Search each line of the data for the word "cell"; copy every line where it is found.

─── Extracted material

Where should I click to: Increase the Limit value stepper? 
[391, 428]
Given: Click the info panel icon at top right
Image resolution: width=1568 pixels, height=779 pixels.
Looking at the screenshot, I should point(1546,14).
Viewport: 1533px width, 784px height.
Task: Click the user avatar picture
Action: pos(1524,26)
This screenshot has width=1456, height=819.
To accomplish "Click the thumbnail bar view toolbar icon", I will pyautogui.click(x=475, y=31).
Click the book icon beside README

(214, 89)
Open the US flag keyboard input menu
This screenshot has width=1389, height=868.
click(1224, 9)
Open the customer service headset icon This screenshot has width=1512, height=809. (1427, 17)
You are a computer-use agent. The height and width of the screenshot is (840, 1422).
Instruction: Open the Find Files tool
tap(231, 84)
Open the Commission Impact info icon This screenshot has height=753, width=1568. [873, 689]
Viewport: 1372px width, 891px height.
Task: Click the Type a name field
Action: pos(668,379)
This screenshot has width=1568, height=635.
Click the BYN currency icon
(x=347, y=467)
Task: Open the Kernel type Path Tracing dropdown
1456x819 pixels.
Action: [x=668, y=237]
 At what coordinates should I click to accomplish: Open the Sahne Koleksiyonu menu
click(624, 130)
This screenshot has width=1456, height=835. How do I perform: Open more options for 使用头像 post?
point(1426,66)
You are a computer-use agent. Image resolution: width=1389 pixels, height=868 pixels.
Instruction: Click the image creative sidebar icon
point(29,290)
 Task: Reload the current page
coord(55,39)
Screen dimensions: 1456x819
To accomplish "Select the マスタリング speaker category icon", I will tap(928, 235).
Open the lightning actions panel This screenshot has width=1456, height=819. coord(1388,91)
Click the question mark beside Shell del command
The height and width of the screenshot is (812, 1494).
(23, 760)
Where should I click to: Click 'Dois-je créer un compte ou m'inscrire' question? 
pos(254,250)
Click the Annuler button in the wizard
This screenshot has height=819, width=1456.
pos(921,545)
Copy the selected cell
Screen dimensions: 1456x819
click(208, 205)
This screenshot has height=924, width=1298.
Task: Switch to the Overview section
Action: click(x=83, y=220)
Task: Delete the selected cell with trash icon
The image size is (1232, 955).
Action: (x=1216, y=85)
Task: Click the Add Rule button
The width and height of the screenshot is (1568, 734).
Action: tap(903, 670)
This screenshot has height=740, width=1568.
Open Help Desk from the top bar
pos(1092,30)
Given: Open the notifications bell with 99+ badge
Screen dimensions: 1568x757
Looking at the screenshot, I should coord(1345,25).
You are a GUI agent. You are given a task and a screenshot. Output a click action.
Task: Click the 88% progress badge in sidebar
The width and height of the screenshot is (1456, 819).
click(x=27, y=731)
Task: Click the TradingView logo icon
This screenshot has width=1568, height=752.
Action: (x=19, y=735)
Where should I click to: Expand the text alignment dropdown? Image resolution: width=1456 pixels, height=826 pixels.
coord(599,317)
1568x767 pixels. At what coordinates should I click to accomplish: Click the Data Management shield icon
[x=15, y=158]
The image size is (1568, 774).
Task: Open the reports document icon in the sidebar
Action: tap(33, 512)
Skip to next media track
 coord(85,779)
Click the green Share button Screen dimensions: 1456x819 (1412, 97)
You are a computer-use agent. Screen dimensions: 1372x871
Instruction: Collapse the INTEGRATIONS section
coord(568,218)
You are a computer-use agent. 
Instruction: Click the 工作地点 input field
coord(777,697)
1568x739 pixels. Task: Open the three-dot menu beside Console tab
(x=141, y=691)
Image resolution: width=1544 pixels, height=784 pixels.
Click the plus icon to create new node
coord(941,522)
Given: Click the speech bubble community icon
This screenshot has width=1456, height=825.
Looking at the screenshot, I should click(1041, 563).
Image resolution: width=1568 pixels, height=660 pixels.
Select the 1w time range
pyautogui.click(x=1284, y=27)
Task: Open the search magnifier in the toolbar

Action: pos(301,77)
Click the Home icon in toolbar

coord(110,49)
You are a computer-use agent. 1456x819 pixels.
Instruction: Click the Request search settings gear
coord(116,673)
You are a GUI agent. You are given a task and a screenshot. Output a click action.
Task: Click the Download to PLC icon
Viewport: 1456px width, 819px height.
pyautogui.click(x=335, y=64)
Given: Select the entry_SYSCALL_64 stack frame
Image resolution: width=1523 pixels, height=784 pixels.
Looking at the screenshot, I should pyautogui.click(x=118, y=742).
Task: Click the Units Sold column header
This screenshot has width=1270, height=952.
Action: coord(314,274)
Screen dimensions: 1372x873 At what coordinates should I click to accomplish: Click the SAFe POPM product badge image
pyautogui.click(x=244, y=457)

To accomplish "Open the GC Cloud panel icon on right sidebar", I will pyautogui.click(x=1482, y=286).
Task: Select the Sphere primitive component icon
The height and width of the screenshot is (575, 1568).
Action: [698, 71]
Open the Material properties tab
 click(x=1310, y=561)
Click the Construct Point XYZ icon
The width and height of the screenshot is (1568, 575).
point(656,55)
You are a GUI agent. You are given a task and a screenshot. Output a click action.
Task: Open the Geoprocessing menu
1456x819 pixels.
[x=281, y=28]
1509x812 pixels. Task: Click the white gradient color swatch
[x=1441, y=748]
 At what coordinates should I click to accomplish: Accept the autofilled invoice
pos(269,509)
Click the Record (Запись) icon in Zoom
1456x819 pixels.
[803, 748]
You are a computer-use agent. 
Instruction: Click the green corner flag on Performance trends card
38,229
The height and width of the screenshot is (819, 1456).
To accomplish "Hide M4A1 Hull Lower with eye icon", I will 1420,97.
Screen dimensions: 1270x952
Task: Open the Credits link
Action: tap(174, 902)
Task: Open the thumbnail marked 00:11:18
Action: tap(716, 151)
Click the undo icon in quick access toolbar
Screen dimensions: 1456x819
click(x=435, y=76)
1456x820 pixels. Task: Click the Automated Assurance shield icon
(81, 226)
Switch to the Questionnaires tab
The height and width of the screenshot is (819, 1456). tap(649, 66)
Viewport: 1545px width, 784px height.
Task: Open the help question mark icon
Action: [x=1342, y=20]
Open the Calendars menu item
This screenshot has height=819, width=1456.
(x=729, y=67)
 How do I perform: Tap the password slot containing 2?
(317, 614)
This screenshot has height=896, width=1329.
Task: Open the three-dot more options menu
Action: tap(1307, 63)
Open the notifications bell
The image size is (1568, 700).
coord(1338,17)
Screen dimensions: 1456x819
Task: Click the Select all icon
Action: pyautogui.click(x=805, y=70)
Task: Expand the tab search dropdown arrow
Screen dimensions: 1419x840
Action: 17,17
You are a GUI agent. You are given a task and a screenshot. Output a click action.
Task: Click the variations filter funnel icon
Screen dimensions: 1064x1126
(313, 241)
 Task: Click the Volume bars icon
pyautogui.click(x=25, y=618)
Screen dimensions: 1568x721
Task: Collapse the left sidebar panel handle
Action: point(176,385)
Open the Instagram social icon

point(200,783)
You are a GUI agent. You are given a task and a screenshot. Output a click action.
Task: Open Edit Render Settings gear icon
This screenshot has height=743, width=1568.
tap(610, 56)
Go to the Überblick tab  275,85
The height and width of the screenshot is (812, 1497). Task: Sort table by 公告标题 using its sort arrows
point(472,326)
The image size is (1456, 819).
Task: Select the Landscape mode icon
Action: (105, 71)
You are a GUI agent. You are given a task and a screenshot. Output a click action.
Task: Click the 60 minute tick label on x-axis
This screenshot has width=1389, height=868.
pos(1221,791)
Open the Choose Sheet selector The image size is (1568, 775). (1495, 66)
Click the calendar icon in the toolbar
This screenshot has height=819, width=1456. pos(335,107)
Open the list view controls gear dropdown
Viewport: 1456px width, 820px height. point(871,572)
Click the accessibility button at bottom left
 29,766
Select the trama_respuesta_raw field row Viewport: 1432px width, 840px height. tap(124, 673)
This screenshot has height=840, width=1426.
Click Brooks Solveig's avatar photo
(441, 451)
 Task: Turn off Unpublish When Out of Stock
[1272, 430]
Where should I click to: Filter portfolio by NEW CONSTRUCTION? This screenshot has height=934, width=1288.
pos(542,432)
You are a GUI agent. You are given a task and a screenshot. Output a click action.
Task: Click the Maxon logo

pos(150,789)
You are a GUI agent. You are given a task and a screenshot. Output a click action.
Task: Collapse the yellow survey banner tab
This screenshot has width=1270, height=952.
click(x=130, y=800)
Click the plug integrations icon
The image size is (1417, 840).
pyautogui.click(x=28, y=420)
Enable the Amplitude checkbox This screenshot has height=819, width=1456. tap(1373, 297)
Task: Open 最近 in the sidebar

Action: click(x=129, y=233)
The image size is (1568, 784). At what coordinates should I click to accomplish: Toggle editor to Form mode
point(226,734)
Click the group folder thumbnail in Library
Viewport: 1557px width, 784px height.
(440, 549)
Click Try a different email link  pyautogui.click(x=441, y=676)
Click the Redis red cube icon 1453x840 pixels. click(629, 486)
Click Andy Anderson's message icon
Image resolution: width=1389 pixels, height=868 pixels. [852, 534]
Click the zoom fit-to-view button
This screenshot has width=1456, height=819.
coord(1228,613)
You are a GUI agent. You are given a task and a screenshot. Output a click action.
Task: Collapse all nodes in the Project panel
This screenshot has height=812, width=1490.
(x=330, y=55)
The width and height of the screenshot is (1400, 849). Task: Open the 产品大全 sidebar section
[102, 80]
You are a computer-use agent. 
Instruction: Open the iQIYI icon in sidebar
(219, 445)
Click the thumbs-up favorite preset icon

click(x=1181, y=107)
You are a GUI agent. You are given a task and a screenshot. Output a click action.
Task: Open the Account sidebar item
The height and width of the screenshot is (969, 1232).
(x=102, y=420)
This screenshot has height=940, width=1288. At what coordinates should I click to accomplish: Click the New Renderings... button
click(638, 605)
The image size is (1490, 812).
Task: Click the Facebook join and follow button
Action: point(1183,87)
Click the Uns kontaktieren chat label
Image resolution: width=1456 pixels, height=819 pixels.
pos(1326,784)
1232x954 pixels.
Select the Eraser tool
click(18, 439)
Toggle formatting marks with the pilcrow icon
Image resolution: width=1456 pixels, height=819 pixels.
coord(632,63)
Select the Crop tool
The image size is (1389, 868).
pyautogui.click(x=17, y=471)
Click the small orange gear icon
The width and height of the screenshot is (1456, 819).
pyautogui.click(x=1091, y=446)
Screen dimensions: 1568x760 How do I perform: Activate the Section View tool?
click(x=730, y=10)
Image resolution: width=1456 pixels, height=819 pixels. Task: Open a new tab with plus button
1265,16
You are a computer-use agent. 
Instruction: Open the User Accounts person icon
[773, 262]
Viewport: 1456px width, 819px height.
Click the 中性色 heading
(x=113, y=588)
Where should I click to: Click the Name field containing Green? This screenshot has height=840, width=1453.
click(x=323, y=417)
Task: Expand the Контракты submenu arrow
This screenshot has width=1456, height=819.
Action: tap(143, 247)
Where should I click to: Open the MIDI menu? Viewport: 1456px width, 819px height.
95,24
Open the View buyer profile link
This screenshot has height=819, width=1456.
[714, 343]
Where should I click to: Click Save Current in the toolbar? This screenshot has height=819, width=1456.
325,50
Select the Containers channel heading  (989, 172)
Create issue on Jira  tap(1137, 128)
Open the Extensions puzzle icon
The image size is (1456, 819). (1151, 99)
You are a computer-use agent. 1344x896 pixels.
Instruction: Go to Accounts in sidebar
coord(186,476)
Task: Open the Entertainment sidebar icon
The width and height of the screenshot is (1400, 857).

──────

Expected answer -
Copy the selected cell
Task: Delete the selected cell with trash icon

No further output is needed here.